Editorial: A mirrored message

With TikToks flooding our “For You Pages” of Sephora sample products littered with gunk and 10 year-olds placing their $110 retinol on the checkout counter, it is clear that social media influencers has a continuous effect on the generations below us. Although these children receive a lot of criticism and backlash, it mirrors our relationship with the internet as well.

The internet used to be a place—a physical place where a person could sit down at their computer and leave as they pleased. With phones, it has become an entity that follows people throughout their lives. Using your phone as you’re walking down the street is seen as its own way of connecting with the world, when it used to be an escape. 

This transition has not been fully illustrated within a generation until now. Children have spent their entire childhoods interacting with the internet this way and know nothing else, while we have experienced its evolution. We may poke fun as the older generation, but it is actually hypocritical—we are the ones creating and supporting the ideas of “influencers,” microtrends and overconsumption that encourages this behavior. This is not a new concept: teenagers and young adults deem certain things cool and trendy, and pre-teens want to meet those standards. Introducing younger children to social media earlier has just made the cycle become quicker and more intense.
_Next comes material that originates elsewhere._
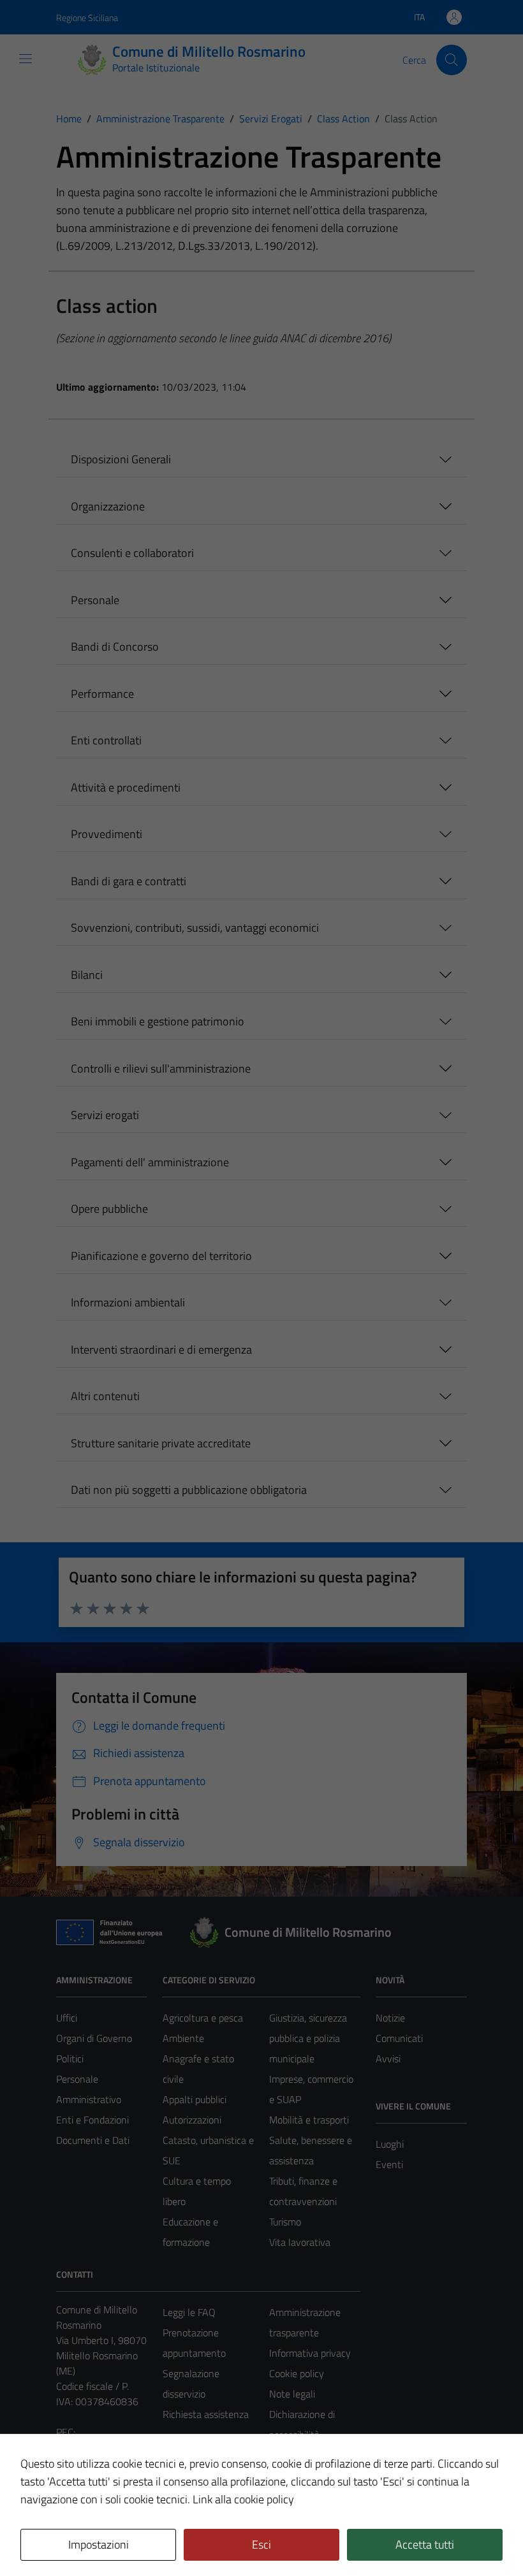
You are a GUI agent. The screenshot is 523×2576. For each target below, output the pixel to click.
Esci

Social media has become inescapable, but that doesn’t mean the problems are unfixable. As the generations creating online environments, we need to be conscious of the audience and what exactly is being promoted. We, as Gen Z, should realize and prioritize face to face communication and realize it is more essential and meaningful than our online lives.

Our take:

Despite criticizing how younger generations interact with social media, we created this phenomenon and should be more conscious of what we post.